- [REQUIREMENTS]
Can you write out all of these rows again, swapping each "Kennedy" for "Lincoln" and leaving everything else the same?
:::
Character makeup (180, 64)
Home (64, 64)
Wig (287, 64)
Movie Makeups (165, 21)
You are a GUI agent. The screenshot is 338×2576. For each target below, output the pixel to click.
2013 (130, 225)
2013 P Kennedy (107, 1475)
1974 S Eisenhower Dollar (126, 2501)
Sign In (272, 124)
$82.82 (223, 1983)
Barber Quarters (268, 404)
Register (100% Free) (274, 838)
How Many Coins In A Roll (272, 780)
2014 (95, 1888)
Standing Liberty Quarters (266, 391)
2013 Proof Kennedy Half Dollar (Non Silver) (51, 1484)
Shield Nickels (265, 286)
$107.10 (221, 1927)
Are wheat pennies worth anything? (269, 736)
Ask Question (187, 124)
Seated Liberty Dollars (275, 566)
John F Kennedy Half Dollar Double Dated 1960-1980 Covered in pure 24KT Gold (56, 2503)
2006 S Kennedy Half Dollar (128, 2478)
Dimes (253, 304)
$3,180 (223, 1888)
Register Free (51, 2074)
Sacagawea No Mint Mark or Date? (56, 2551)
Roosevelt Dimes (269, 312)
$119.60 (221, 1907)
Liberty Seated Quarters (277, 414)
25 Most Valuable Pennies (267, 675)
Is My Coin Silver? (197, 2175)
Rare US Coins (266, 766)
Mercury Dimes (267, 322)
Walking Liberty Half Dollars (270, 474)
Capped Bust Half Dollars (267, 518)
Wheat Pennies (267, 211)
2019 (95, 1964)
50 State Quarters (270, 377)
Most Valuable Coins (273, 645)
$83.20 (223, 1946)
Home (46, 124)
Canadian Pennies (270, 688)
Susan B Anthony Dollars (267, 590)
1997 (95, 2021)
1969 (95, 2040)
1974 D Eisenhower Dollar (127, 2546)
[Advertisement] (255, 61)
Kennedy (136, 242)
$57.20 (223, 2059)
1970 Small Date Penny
:::
- [SOLUTION TO THIS EXERCISE]
Character makeup (180, 64)
Home (64, 64)
Wig (287, 64)
Movie Makeups (165, 21)
You are a GUI agent. The screenshot is 338×2576. For each target below, output the pixel to click.
2013 (130, 225)
2013 P Lincoln (107, 1475)
1974 S Eisenhower Dollar (126, 2501)
Sign In (272, 124)
$82.82 (223, 1983)
Barber Quarters (268, 404)
Register (100% Free) (274, 838)
How Many Coins In A Roll (272, 780)
2014 (95, 1888)
Standing Liberty Quarters (266, 391)
2013 Proof Lincoln Half Dollar (Non Silver) (51, 1484)
Shield Nickels (265, 286)
$107.10 (221, 1927)
Are wheat pennies worth anything? (269, 736)
Ask Question (187, 124)
Seated Liberty Dollars (275, 566)
John F Lincoln Half Dollar Double Dated 1960-1980 Covered in pure 24KT Gold (56, 2503)
2006 S Lincoln Half Dollar (128, 2478)
Dimes (253, 304)
$3,180 (223, 1888)
Register Free (51, 2074)
Sacagawea No Mint Mark or Date? (56, 2551)
Roosevelt Dimes (269, 312)
$119.60 (221, 1907)
Liberty Seated Quarters (277, 414)
25 Most Valuable Pennies (267, 675)
Is My Coin Silver? (197, 2175)
Rare US Coins (266, 766)
Mercury Dimes (267, 322)
Walking Liberty Half Dollars (270, 474)
Capped Bust Half Dollars (267, 518)
Wheat Pennies (267, 211)
2019 (95, 1964)
50 State Quarters (270, 377)
Most Valuable Coins (273, 645)
$83.20 (223, 1946)
Home (46, 124)
Canadian Pennies (270, 688)
Susan B Anthony Dollars (267, 590)
1997 (95, 2021)
1969 (95, 2040)
1974 D Eisenhower Dollar (127, 2546)
[Advertisement] (255, 61)
Lincoln (136, 242)
$57.20 (223, 2059)
1970 Small Date Penny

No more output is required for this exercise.